Describe your area of study and how it relates to current policy discussions surrounding inequality
My research is in an area I call info-metrics: a framework for rational inference on the basis of imperfect or insufficient information. It is the science of modeling, reasoning, and drawing inferences under conditions of noisy and incomplete information. It provides a logical way for modeling and understanding all types of systems and problems. It yields the simplest possible model, or theory, that fully explains and characterizes the system of interest while accommodating all possible uncertainties. Stated in a complementary way, info-metrics is a framework for processing the available information with minimal reliance on assumptions and information that cannot be validated.
Info-metrics is an interdisciplinary framework positioned at the intersection of information theory, statistical inference, and decision-making under uncertainty within an optimization setting. The rationale behind info-metrics is that the available information for modeling, inference and decision making is insufficient to provide a unique answer (or solution) for decisions and inferences. This implies that there is a continuum of solutions (models, inferences, decisions, ‘truths’) that are consistent with the information (or evidence/data) we have. Therefore, the chosen model, or inference, emerging from the information we have, must be found via a constrained optimization setting. All information enters as constraints and the decision function that chooses the ‘optimal’ solution must satisfy certain properties. Within info-metrics that decision function is an information-theoretic one. In the more commonly used terminology, it is the joint choice of the information used (within the optimization setting) and the decision function employed, that determines the likelihood function.

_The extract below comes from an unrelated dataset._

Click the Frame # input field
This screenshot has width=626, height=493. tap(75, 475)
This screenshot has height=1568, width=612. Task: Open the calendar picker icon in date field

Inequality measures emerge naturally in models based on the info-metric framework. They are directly linked to the decision function used in the optimization. As a result, once a model is constructed, evaluating the impact of policies and other exogenous effects on the distribution of inequality or any other welfare measure is easily done by studying the Lagrange multipliers that emerge in the optimization. These multipliers, or “shadow prices,” are associated with the information (and data) used in the optimization. They capture the impact of each piece of information on economic inequality. They also provide a way for studying the effect of different policy scenarios, or other exogenous forces, on the economy and its inequality level.
What areas in the study of inequality are most in need of new research?
I think that it would be worthwhile to take a fresh approach to relating inequality measures directly to primitive economic and behavioral concepts. Modeling income (welfare) distribution and economic inequality should be derived from primitive principles of economic and social behavior if we hope to provide insights into the causes and potential solutions to inequality.
The info-metric approach provides a new set of tools for examining these fundamental linkages. It ties inequality measures directly to primitive economic and behavioral concepts through the optimization process. All information enters as constraints within an optimization setting. These constraints connect the basic entities (including behavioral) and the information used. The decision function (defined over the same basic entities) selects the optimal solution. That decision function also captures the level of economic inequality. It arises endogenously and naturally within that framework; it is an information-theoretic quantity. The impact of policy scenarios and other exogenous effects on the economy are, therefore, easily studied.
My hope is that the new tools of the info-metric approach will help in examining these fundamental linkages.
What advice do you have for emerging scholars in your field?
One thing that I believe will yield a successful research career is to not shy away from tackling the big questions and problems. Make sure that the problem is well-defined. Keep an open mind. Learn from others and from other fields and build your model and theory from fundamental principles. Make sure to use the relevant information and make sure it is measurable (even if it’s an indirect measure). It is tough, but it’s worth it.
And most important, follow your heart; work on problems that are interesting to you. That way, even if you aren’t “successful,” at least you won’t be bored!